(Stored dataset items)
####################

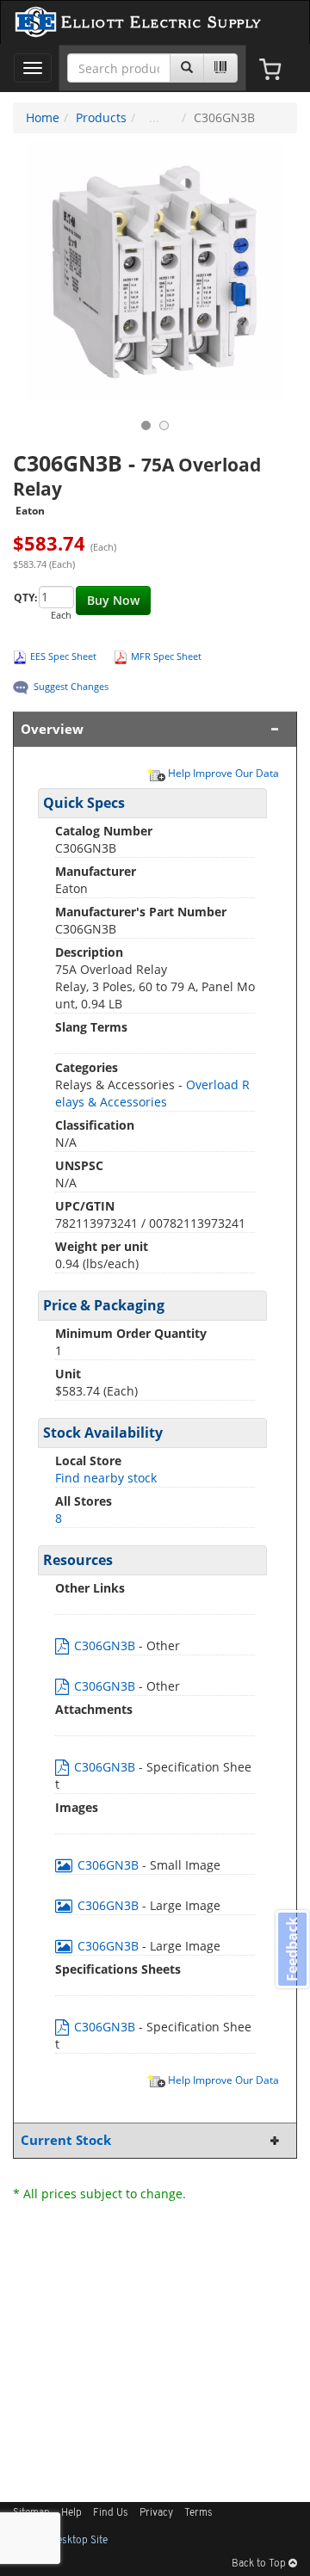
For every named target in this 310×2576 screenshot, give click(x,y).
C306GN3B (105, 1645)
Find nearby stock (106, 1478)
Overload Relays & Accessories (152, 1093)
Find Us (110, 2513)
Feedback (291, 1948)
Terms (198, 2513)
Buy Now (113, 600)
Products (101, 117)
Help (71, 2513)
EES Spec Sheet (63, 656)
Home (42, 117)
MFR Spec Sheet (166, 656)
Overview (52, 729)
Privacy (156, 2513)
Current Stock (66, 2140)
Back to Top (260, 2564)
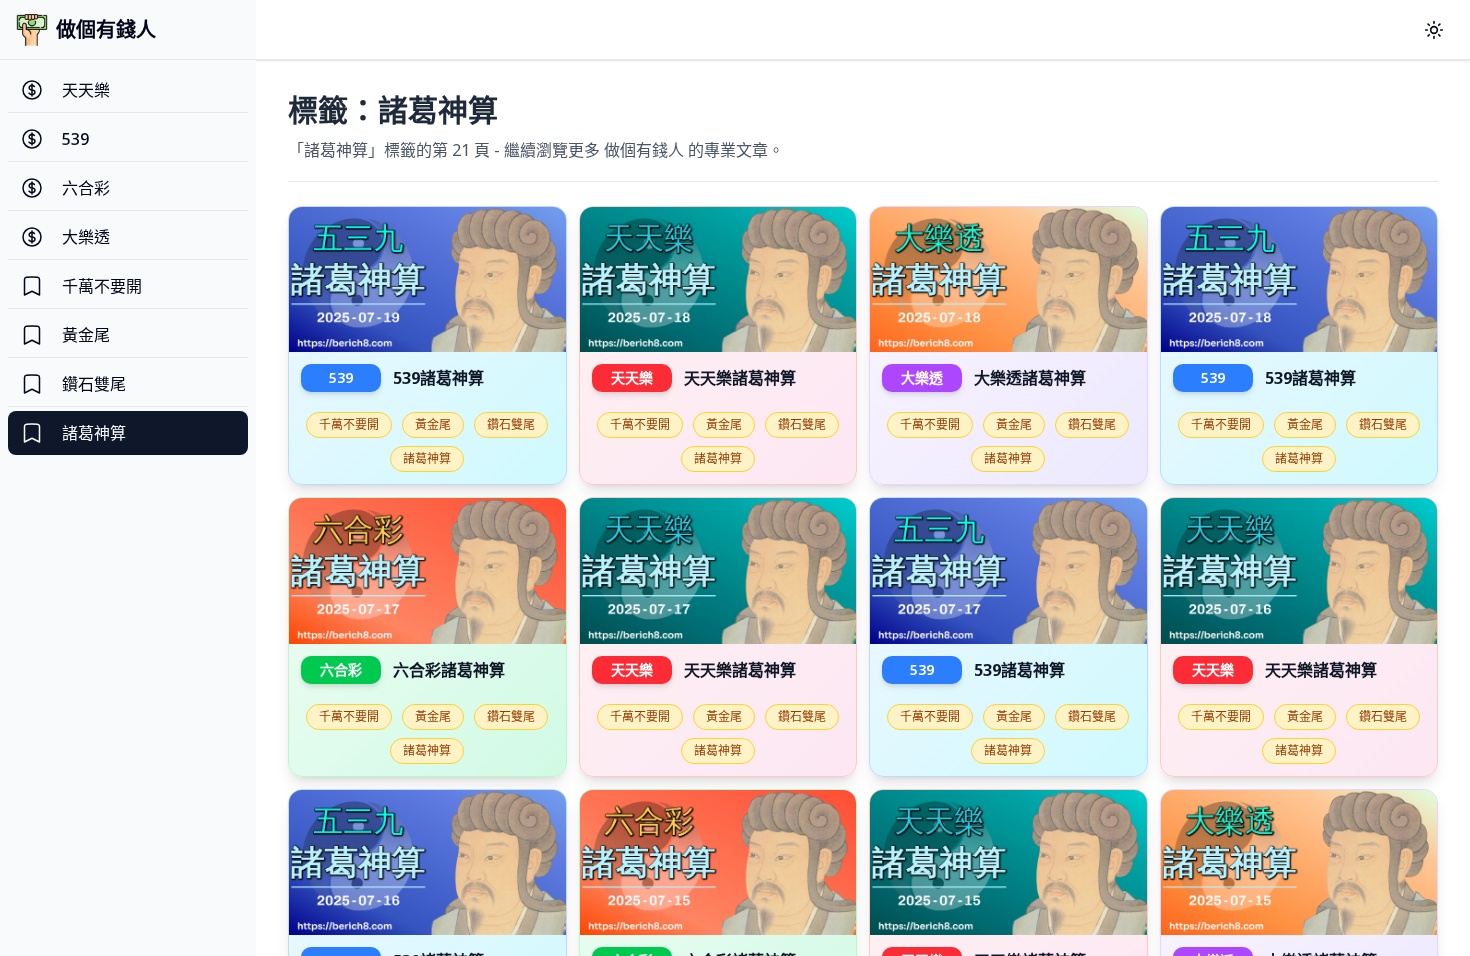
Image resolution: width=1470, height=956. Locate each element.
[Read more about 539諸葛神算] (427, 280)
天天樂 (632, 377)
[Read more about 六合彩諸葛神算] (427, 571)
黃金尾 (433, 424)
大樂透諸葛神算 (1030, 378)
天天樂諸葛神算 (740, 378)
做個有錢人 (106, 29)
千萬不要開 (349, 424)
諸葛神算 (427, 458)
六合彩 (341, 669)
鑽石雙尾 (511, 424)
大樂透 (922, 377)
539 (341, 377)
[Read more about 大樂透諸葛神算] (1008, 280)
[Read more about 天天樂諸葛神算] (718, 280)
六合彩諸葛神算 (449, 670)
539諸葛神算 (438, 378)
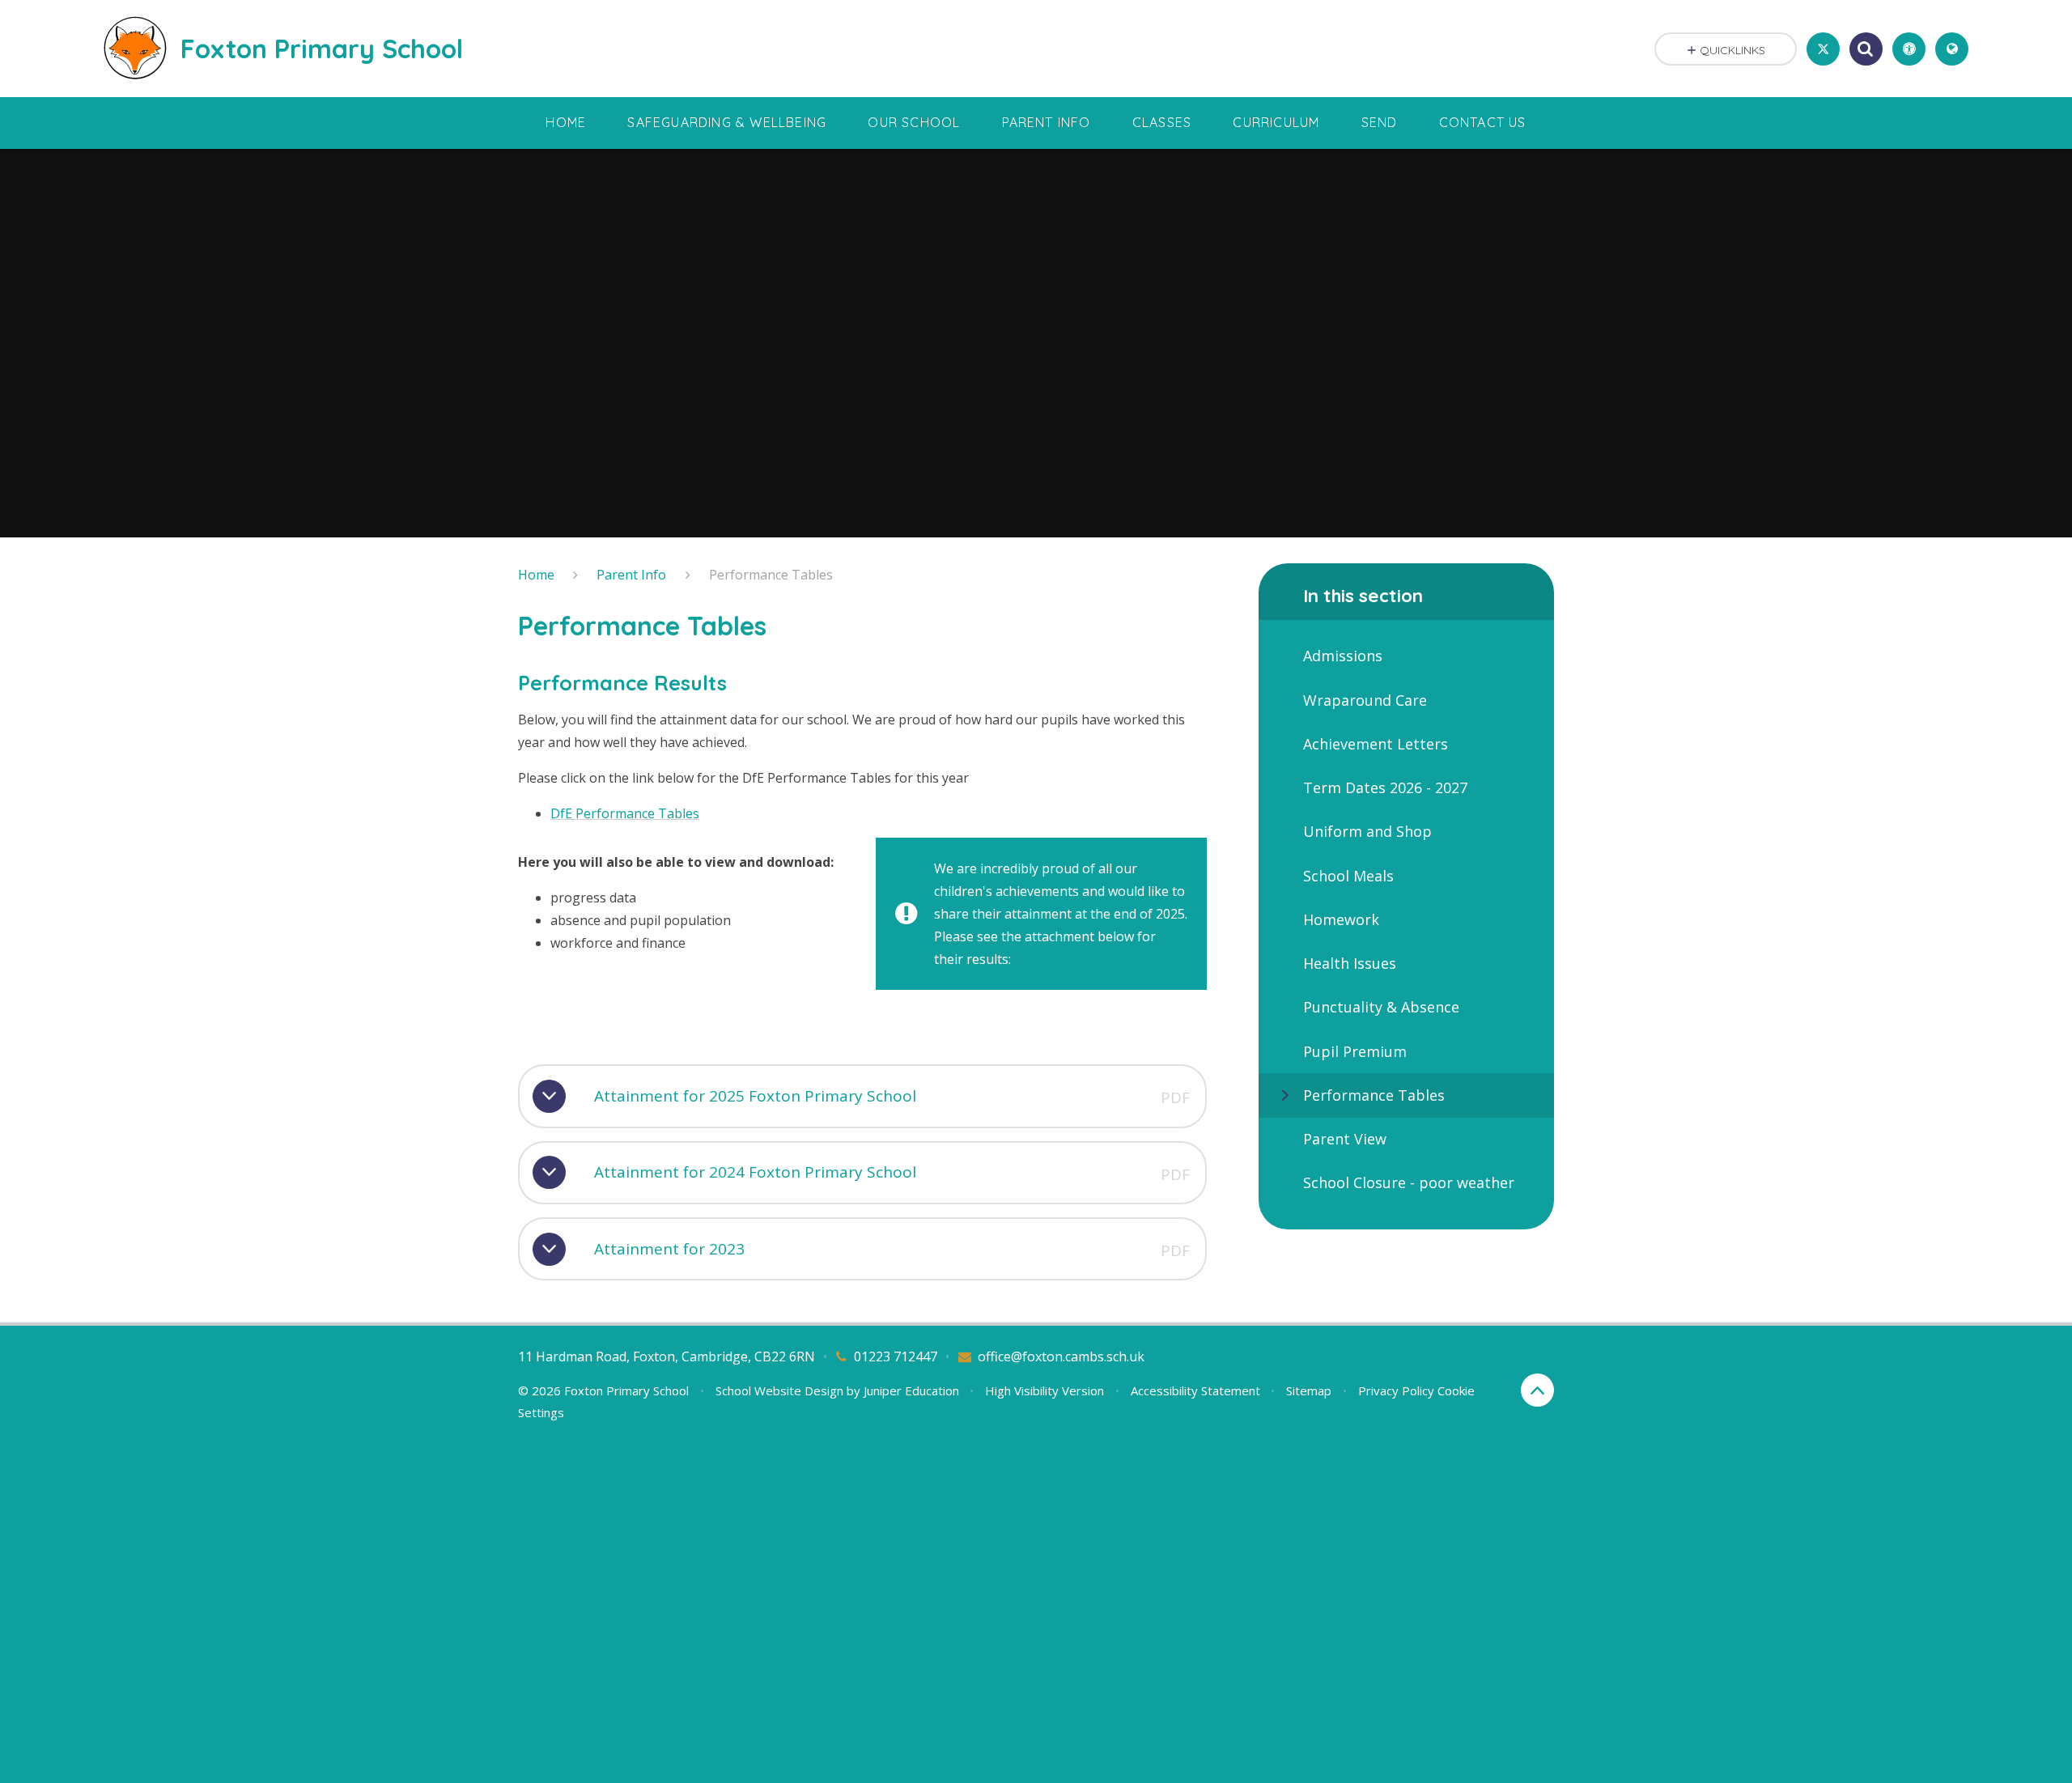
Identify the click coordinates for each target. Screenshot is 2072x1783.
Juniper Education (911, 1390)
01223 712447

####################

• Try it:
Exact repetition of the data is needed, with no images retained.

• Exercise result:
For every named target in this 310×2576 screenshot, give click(x,y).
C306GN3B (105, 1645)
Find nearby stock (106, 1478)
Overload Relays & Accessories (152, 1093)
Find Us (110, 2513)
Feedback (291, 1948)
Terms (198, 2513)
Buy Now (113, 600)
Products (101, 117)
Help (71, 2513)
EES Spec Sheet (63, 656)
Home (42, 117)
MFR Spec Sheet (166, 656)
Overview (52, 729)
Privacy (156, 2513)
Current Stock (66, 2140)
Back to Top (260, 2564)
Image resolution: width=1470, height=956. Locate each element.
[Read more about 539諸葛神算] (427, 280)
天天樂 (632, 377)
[Read more about 六合彩諸葛神算] (427, 571)
黃金尾 (433, 424)
大樂透諸葛神算 (1030, 378)
天天樂諸葛神算 (740, 378)
做個有錢人 (106, 29)
千萬不要開 (349, 424)
諸葛神算 (427, 458)
六合彩 (341, 669)
鑽石雙尾 (511, 424)
大樂透 (922, 377)
539 (341, 377)
[Read more about 大樂透諸葛神算] (1008, 280)
[Read more about 天天樂諸葛神算] (718, 280)
六合彩諸葛神算 (449, 670)
539諸葛神算 (438, 378)
Identify the click coordinates for each target. Screenshot is 2072x1783.
Juniper Education (911, 1390)
01223 712447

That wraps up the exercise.